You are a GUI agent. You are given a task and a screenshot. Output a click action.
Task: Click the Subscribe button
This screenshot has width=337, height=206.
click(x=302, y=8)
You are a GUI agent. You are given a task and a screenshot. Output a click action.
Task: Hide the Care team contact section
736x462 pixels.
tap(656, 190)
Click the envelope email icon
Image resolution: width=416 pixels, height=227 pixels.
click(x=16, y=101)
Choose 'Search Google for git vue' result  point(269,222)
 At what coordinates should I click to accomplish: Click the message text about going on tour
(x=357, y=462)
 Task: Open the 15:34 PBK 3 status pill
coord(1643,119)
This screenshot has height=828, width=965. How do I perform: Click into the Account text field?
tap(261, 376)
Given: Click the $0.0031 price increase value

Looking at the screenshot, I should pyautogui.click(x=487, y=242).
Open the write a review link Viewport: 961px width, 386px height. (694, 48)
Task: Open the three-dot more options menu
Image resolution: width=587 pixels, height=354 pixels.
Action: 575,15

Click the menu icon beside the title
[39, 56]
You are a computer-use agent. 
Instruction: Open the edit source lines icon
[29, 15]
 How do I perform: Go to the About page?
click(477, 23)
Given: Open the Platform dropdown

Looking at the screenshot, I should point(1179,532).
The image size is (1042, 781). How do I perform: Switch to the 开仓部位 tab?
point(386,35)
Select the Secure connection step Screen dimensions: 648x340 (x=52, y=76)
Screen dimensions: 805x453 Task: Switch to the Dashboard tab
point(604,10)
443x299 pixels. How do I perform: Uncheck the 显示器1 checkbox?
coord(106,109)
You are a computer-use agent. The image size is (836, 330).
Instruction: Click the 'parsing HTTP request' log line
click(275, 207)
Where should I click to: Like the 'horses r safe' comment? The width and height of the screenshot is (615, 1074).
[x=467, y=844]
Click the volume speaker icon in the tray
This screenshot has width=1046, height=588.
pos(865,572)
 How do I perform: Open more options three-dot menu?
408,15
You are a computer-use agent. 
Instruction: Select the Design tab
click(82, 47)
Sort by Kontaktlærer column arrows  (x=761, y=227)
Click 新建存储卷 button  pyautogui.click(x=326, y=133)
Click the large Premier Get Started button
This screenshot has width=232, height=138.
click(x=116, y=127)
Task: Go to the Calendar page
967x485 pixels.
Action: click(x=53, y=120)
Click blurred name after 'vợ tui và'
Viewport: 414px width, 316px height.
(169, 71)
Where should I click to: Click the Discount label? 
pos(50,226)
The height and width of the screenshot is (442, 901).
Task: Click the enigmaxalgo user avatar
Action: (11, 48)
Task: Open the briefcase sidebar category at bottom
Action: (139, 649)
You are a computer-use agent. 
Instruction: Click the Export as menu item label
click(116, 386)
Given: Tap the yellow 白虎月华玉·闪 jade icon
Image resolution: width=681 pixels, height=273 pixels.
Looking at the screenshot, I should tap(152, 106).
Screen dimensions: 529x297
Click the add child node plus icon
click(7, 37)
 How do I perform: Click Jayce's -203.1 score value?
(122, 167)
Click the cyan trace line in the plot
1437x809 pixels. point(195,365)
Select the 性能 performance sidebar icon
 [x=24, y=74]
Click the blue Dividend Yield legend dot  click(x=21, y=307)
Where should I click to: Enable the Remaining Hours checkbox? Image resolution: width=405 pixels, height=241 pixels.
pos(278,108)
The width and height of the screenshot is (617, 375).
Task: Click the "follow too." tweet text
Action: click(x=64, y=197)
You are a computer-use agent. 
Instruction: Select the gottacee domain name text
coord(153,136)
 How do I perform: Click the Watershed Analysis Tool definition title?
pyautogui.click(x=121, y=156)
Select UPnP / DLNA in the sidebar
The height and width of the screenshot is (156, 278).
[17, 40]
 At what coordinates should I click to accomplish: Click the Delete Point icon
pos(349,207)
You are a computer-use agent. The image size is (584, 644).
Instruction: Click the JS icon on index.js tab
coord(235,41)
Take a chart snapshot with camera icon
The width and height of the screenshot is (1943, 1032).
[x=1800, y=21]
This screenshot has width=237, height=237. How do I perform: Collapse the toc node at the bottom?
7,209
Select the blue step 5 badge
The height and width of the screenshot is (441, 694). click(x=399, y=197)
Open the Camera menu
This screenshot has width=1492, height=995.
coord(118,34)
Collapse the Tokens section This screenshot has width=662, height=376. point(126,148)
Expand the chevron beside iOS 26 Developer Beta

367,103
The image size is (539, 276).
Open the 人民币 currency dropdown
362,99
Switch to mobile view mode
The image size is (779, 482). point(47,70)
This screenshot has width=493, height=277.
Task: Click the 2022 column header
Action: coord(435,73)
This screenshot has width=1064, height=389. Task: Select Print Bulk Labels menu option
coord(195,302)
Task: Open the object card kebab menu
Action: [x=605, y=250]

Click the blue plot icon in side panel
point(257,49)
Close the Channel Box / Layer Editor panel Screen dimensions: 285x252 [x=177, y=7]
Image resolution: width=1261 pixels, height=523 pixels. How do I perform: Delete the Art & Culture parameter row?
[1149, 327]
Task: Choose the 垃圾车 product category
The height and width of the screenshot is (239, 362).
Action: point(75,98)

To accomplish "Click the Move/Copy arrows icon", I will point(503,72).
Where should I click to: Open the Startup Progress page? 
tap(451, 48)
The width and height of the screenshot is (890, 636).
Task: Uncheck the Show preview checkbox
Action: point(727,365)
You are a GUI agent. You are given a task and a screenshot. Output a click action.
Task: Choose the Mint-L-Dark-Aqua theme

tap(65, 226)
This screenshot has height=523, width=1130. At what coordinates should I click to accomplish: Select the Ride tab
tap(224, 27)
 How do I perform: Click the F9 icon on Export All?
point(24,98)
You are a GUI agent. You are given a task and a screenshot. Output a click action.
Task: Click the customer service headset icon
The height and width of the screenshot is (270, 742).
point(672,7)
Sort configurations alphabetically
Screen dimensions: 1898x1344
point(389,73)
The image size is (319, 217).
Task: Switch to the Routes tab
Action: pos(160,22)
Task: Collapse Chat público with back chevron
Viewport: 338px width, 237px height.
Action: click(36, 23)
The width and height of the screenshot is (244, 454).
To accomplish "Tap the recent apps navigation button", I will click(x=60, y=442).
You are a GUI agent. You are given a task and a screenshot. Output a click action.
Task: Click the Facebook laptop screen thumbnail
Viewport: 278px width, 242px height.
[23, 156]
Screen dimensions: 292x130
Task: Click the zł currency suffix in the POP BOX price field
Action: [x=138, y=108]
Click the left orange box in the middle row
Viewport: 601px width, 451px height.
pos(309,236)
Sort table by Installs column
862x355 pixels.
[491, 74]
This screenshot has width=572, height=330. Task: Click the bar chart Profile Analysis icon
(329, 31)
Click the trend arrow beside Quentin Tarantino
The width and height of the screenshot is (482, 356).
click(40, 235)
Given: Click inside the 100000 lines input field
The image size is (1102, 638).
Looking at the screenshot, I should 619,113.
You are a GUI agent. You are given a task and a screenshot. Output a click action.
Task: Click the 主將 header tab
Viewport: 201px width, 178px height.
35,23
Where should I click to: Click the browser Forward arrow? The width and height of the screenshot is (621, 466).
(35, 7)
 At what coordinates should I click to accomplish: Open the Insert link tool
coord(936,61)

TASK DESCRIPTION>
Copy the listing above verbatim, from the line with "This screenshot has width=1064, height=389." up to and including the line with "point(257,49)".

EXPECTED ANSWER>
This screenshot has width=1064, height=389. Task: Select Print Bulk Labels menu option
coord(195,302)
Task: Open the object card kebab menu
Action: [x=605, y=250]

Click the blue plot icon in side panel
point(257,49)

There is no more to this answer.